On Partying, Or Solving Evolutionarily Novel Problems
Dr. Satoshi Kanazawa, Reader in Management at the London School of Economics and Political Science and Honorary Research Fellow in the Department of Psychology at Birkbeck College, University of London, is interviewed over at The Economist about the evolutionary advantages and disadvantages of being smart:
Humans appear to be designed to be paranoid; they are designed to see intentional agents behind natural phenomena. This is because making the mistake of thinking that a natural event has an intentional agent behind it is less potentially costly than being oblivious and thinking that an intentional event, like someone trying to kill you, has a coincidental cause. The paranoid outlive the oblivious. Belief in God may be a consequence of this tendency.

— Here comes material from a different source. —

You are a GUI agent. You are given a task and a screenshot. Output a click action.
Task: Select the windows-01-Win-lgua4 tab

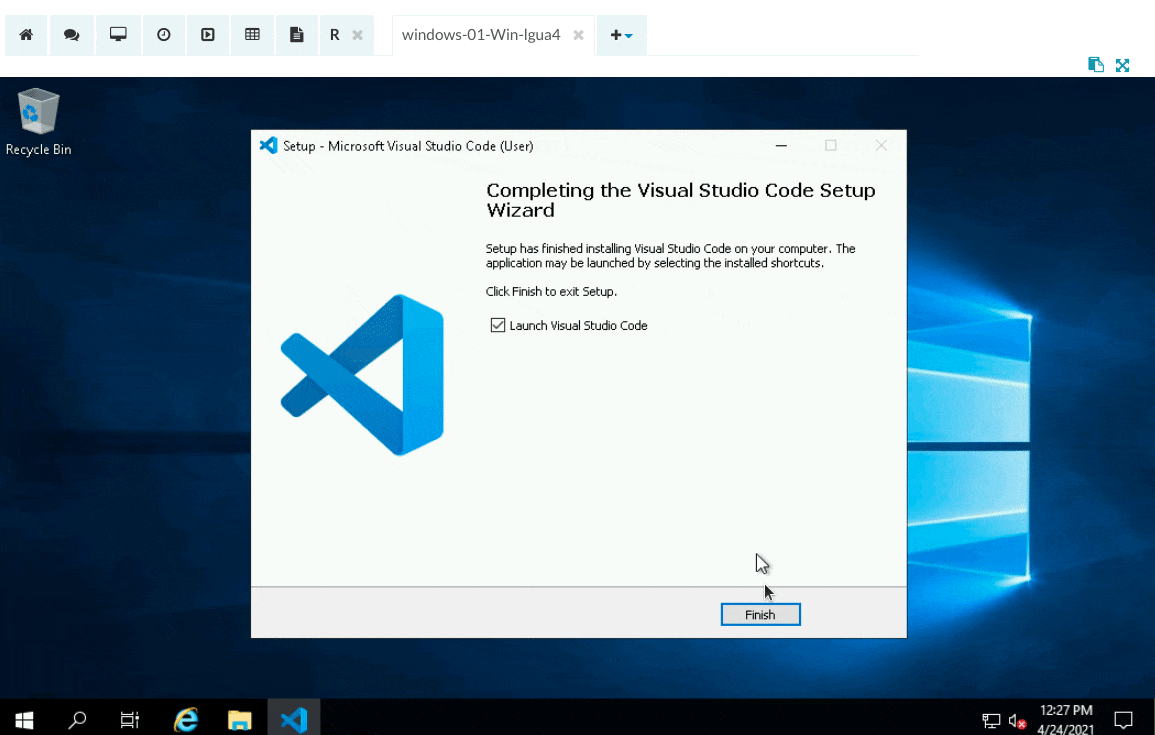(480, 35)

And then Dr. Kanazawa really breaks it down:
Intelligent people are more likely to be nocturnal because humans are designed to wake up when the sun comes up and go to sleep when the sun goes down. They are more likely to be homosexual, because humans are evolutionarily designed to reproduce heterosexually. They are more likely to enjoy instrumental music because music in its evolutionary origin was vocal, and they are more likely to consume alcohol, cigarettes and drugs because all of these substances are evolutionarily novel.
Intelligent people are more likely to be homosexuals who stay up all night listening to innocuous, impersonal techno music while drinking and doing drugs? Well, OK then Doctor. Happy Pride!